Niña Coyote eta Chico Tornado, simple es perfecto

Niña Coyote Eta Chico Tornado

Hace tiempo que teníamos pendiente hablar de Xavi Forné (más conocido como Error!Design), uno de los diseñadores musicales más importantes del país, sobre todo en lo que se refiere a cartelería. Hace unos días vio la luz su último trabajo, el diseño del disco Atea de Niña Coyote Eta Chico Tornado, y ahora sí que no podíamos dejar pasar la ocasión.

Xavi se adentró en el mundo de la música tocando en diversas bandas de hardcore, empezó a diseñar para promocionar sus conciertos, y al cabo de un tiempo fundó su propio sello, llamado Error! Records. Ha hecho un poco de todo (organización de conciertos, exposiciones, venta de ropa…), pero la parte de flyers y carteles es la que impresiona más, ya que sus collages han anunciado directos de bandas internacionales como Bad Religion, Wilco, Soundgarden, Foo Fighters, Tortoise, Red Fang, The Black Keys… También ha colaborado con festivales como el Primavera Sound y ha diseñado discos para gente como Pájaro, Standstill, Ferran Palau, Refree o los propios Niña Coyote Eta Chico Tornado.

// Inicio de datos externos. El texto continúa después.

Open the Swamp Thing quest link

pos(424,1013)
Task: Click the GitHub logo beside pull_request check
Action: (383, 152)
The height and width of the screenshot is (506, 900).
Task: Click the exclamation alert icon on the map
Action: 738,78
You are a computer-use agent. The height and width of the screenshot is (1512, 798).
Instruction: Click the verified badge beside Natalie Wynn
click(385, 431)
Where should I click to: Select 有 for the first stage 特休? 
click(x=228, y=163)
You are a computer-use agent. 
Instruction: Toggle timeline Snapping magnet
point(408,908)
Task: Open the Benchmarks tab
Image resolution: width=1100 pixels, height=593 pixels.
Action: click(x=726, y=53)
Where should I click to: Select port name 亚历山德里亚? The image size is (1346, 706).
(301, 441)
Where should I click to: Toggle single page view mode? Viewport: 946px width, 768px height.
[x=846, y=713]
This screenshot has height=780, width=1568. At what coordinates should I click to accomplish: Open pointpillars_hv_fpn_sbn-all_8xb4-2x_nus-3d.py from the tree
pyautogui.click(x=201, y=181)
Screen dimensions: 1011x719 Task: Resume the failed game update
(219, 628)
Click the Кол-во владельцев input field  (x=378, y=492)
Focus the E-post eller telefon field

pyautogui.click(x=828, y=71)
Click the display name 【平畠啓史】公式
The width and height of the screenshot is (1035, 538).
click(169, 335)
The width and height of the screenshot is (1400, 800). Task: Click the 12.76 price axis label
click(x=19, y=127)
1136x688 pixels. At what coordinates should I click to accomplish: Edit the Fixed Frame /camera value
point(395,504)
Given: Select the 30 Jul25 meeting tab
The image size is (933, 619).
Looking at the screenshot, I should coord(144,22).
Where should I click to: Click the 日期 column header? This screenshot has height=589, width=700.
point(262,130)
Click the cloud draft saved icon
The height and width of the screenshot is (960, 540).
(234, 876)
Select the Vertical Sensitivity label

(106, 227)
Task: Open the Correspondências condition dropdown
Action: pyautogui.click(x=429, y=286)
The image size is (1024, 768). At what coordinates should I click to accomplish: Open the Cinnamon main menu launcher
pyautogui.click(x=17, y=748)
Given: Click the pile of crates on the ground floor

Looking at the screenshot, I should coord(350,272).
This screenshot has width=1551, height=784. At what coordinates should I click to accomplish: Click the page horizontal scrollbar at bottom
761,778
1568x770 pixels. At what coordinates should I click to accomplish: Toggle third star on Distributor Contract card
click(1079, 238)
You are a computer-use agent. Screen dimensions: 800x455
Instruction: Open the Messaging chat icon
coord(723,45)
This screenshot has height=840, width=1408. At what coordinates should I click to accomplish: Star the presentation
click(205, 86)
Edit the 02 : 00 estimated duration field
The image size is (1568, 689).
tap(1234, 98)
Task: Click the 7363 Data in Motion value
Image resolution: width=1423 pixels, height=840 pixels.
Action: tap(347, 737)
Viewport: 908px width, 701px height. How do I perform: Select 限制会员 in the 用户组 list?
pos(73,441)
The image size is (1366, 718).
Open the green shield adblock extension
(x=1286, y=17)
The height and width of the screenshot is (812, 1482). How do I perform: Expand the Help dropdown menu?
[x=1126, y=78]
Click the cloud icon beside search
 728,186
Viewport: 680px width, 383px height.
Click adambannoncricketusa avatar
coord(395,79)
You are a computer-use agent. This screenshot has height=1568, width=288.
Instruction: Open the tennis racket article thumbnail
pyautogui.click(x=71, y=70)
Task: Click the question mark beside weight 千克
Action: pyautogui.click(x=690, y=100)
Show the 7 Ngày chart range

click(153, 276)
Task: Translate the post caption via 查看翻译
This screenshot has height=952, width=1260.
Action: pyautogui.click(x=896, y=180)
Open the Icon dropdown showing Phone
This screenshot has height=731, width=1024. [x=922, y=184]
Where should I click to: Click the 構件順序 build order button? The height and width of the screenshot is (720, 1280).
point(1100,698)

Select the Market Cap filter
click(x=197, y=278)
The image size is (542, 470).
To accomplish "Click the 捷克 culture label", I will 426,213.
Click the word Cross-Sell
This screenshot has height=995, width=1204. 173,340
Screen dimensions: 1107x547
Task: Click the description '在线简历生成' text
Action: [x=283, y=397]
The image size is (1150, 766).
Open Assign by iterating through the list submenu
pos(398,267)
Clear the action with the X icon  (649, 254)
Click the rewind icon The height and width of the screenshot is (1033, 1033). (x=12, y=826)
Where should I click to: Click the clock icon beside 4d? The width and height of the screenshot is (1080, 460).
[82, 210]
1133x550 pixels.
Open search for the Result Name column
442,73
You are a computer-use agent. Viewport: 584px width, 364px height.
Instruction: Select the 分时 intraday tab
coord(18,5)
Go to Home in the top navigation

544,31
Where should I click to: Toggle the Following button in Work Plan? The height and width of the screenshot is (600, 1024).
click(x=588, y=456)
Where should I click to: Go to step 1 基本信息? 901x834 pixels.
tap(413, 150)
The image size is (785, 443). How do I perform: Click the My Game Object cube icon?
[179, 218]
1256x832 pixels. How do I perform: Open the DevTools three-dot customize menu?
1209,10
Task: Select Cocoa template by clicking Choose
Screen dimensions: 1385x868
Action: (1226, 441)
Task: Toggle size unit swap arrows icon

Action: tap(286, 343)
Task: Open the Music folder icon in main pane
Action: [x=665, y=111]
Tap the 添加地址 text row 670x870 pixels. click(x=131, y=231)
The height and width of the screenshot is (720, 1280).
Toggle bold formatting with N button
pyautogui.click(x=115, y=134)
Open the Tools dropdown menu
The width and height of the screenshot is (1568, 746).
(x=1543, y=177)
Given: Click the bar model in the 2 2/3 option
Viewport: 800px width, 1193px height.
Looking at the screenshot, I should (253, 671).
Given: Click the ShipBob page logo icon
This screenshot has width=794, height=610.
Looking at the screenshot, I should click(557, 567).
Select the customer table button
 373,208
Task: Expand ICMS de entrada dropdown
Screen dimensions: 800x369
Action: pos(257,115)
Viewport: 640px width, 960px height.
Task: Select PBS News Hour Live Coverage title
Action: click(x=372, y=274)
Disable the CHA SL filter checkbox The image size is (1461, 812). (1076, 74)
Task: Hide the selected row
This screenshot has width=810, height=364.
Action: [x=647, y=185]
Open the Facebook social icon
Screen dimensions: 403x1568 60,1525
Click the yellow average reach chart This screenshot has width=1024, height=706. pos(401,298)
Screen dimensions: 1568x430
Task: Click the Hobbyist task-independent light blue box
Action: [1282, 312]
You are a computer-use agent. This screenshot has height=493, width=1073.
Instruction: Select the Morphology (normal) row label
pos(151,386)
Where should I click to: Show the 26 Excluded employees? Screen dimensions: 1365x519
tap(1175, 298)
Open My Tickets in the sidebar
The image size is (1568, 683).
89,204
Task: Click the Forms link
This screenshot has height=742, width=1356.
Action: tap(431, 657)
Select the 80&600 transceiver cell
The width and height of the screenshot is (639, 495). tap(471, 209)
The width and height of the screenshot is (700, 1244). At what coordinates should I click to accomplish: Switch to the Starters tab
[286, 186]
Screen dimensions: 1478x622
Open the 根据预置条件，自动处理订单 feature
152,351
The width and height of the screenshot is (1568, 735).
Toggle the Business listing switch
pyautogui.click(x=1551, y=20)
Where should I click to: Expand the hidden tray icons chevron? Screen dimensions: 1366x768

Xavi, además, tiene un proyecto musical propio, Ulmus, que creó durante una etapa vital complicada, y tocó en la banda de metal instrumental Syberia. Una locura de historias que nos lleva hasta este Atea en el que Úrsula Strong y Koldo Soret vuelven a desplegar toda su energía y distorsión. Parece mentira que ese simple combo de batería y guitarra pueda meter tanto ruido y tanta intensidad, en este caso con colaboradores tan aparentemente dispares como Rodrigo Cuevas, Maika Makovski, o Anxela, de nuestras admiradas Bala. Este es su quinto disco, que el dia 18, por ejemplo, los traerá a la sala Upload de Barcelona.

Y para escuchar:

‘EZ DUT’. En este disco, el dúo vasco vuelve a centrarse en riffs potentes que son la base de unos temas que no requieren solos o arreglos superfluos. En Ez dut arrancan con una sucesión de dos acordes que roza el stoner y sólo en el estribillo se acercan a un sonido más melódico. Hacia el final cabe un amago de solo y un pasaje coreado pero sigue mandando el riff, que vuelve a aparecer después de silencios perturbado por unas toses o por ruidos de acople. Fórmula simple pero vencedora.